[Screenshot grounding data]
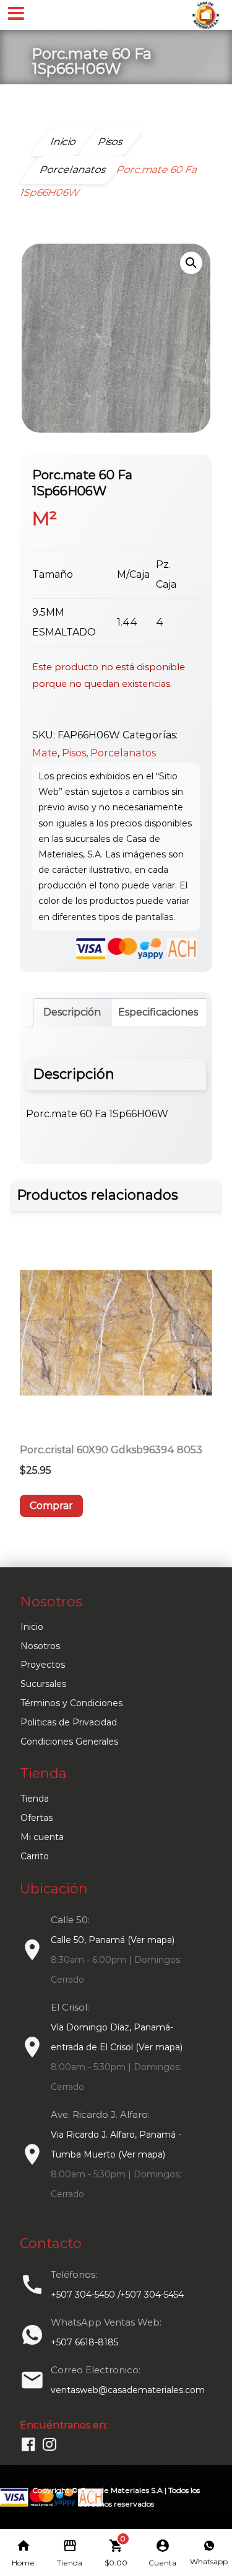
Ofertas (36, 1817)
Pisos (74, 753)
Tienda (34, 1798)
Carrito (34, 1856)
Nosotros (40, 1646)
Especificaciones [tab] (158, 1012)
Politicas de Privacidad (68, 1722)
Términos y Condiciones (71, 1703)
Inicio (31, 1626)
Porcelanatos (123, 753)
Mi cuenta (42, 1837)
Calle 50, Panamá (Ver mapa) (112, 1939)
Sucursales (43, 1683)
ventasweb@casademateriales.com (128, 2390)
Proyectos (42, 1664)
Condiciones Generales (69, 1741)
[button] (191, 263)
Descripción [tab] (72, 1012)
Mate (45, 753)
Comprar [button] (51, 1506)
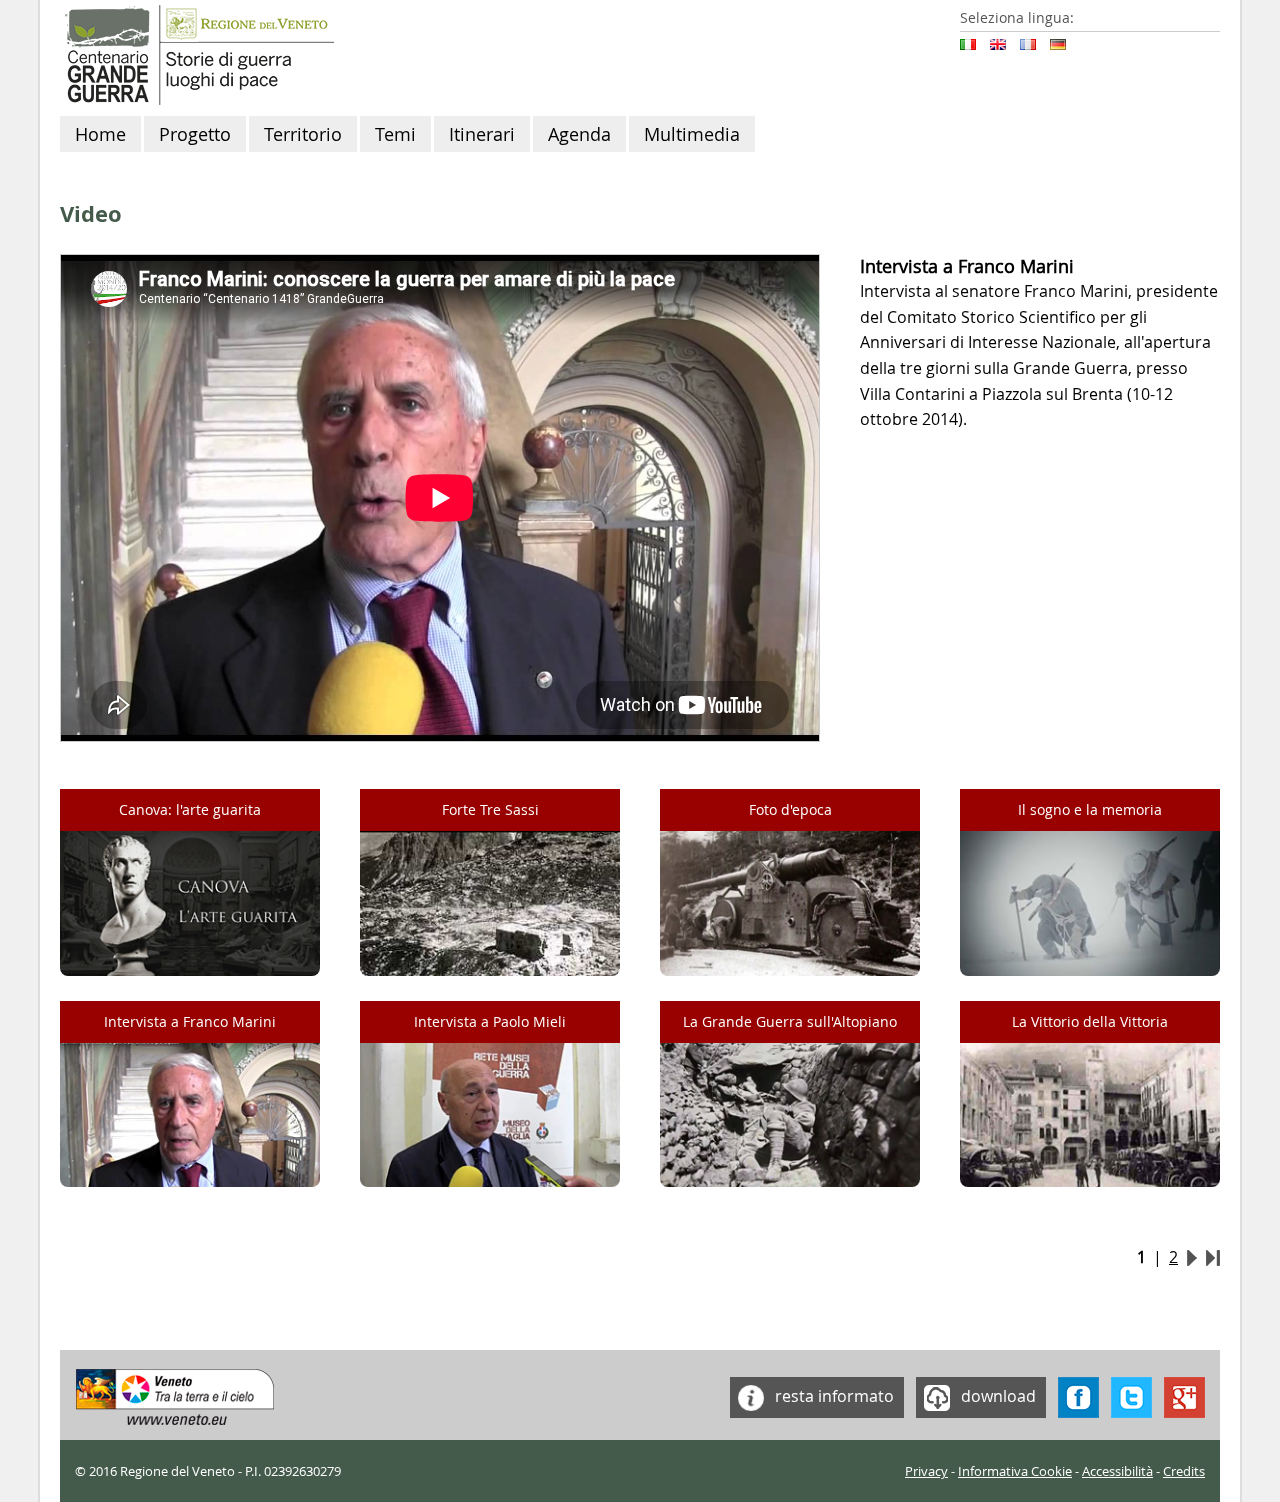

* _Task_
Write down all the entries exactly, but not the pictures they hold.

* _Exercise solution_
Ofertas (36, 1817)
Pisos (74, 753)
Tienda (34, 1798)
Carrito (34, 1856)
Nosotros (40, 1646)
Especificaciones [tab] (158, 1012)
Politicas de Privacidad (68, 1722)
Términos y Condiciones (71, 1703)
Inicio (31, 1626)
Porcelanatos (123, 753)
Mi cuenta (42, 1837)
Calle 50, Panamá (Ver mapa) (112, 1939)
Sucursales (43, 1683)
ventasweb@casademateriales.com (128, 2390)
Proyectos (42, 1664)
Condiciones Generales (69, 1741)
[button] (191, 263)
Descripción [tab] (72, 1012)
Mate (45, 753)
Comprar [button] (51, 1506)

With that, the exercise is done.